そして助教授がふたりいた。超恵まれた超寂しい学科だった。そして私は語学が苦手ときているから、最悪であった。担当教授は「語学だけやりなさい」である。ふたりともカント学者(カンティアン)で、私は16世紀の宗教戦争の勉強ばかりしていた。エラスムスやトマスモア、異端審問、魔女狩り、渡辺一夫さんの本を読んでいたり、倫理学とどこかで交差はするのだろうけど(キリスト教の本質なので)、学科の単位とは全く関係ない勉強ばかりしていた。そして、学生を逃亡した。大学紛争が収束して、4年になるとリクルートスーツを着て、就職していく先輩たちを見ていて、ダラシナイ人生を送りますね、あなたたち・・と軽蔑していたものである。
旧帝大解体なら、そのとおりの人生を歩んでみたらと思ったものである。倫理学科では、私は失語症に近い大脳に変貌していた。「それはどういう意味で使うの?」が頻繁に出てくると、しゃべれなくなるものである。「スペインの光と影」というカトリック圏で最後まで異端審問をしていた、スペインにスポットを当てて400字詰めで50枚の論文を書いて、担当教授の自宅に送りつけた。(堀田義衛の影響)それが私のケジメみたいなものである。
社会に出てみると、その解放感たるや最高だった。こんなに思ったことをたくさん喋れて、厳密な言葉使いを指摘してくる人のいない(制約を受けない)世間に万歳だった。失語どころか、むしろおしゃべりな人間に私は変わっていた。就職ではいろいろ苦労はしたけれど、どの企業も正社員があたりまえな時代であって、派遣業は速記者や通訳といった業種以外はなかった。
私の仕事柄、文化教室の仕事もあり、哲学ブームを起こした「ソフィの世界」が売れて、その本を読む講座に、学生時代の私が大迷惑をかけた教授に講師をやってもらった。受講者も先生にも喜ばれて恩返しができた。
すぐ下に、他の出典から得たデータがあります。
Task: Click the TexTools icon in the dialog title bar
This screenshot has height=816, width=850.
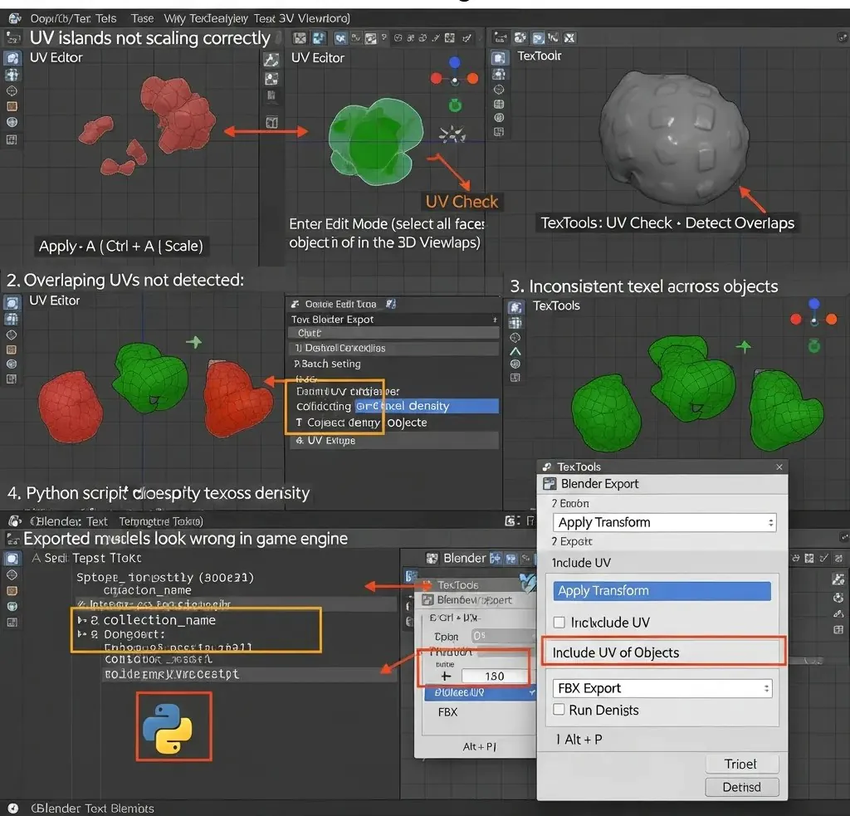Action: click(547, 467)
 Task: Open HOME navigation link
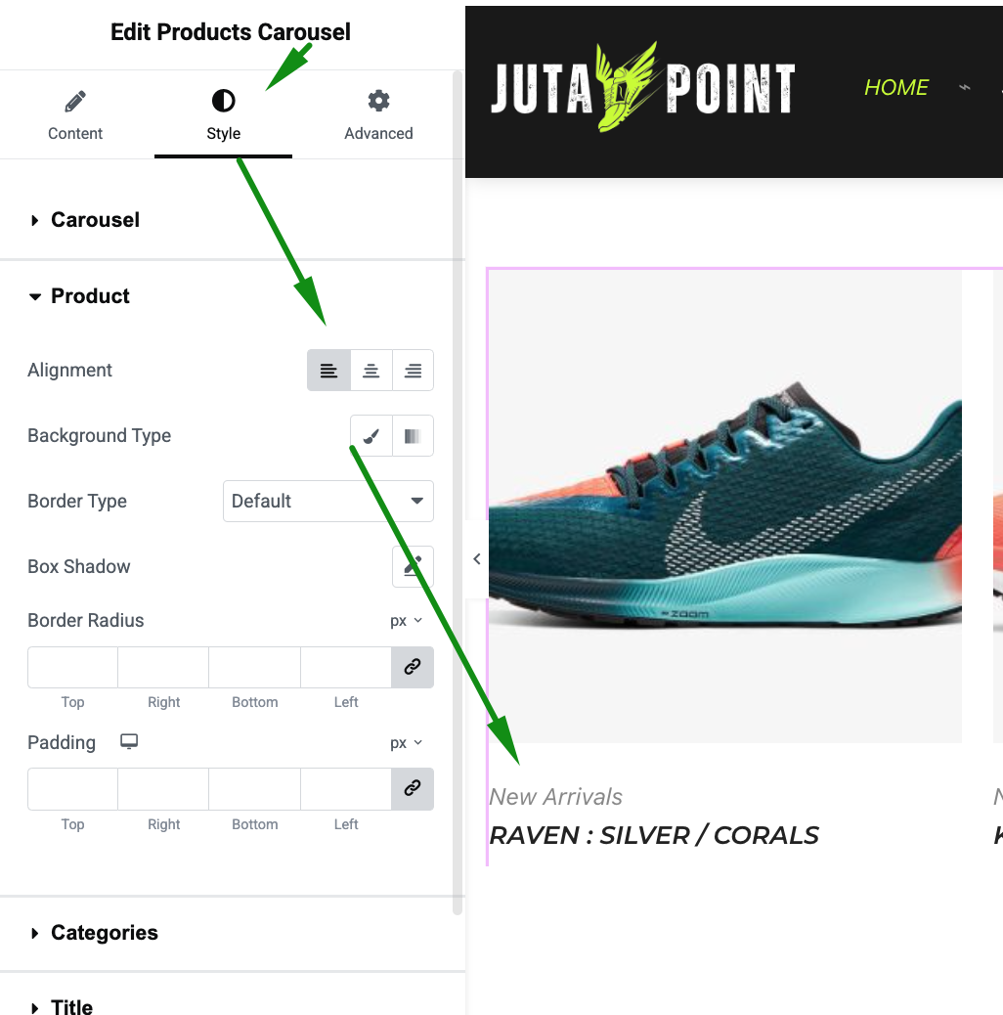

遠回りの人生もいいもので、この道は楽な道、その道は苦労する道の別れ目で、苦労を選択癖があるんだたとつくづく思う。この道は友人が増えるのかもしれない。でも危ない道でもあるから、たくさんの人にはおすすめできない。
昔の少年
時々難しい書物の紹介などいろんなジャンルの読書家だなと思っていましたが学生時代は哲学専攻でしたか。前々前々前職の広告代理店で上司に文系(弘前大)の方が居りましたが、几帳面の文字通り、細かい文字でびっしり原稿を書いて渡されました。小さな広告を作るのに入りきれない?おそらく読まれないないだろう文字数に口論したものです。僕の甥も文系で大阪で先生をしていますが、年賀状に自作の詩が張られて来ていました。長い長いPCで打たれた文字を僕は読みきったはずも憶えていません。社会に出ると学問どおりに行かないことの方が多く、学んでから社会に出るより、もしろ社会に出てから必要な事を探した後で学んだほうがいいような気もしますが誰もが遠回りしているように思えます。しかしジグザグ道も通ってみれば人生を楽しくしてくれますね。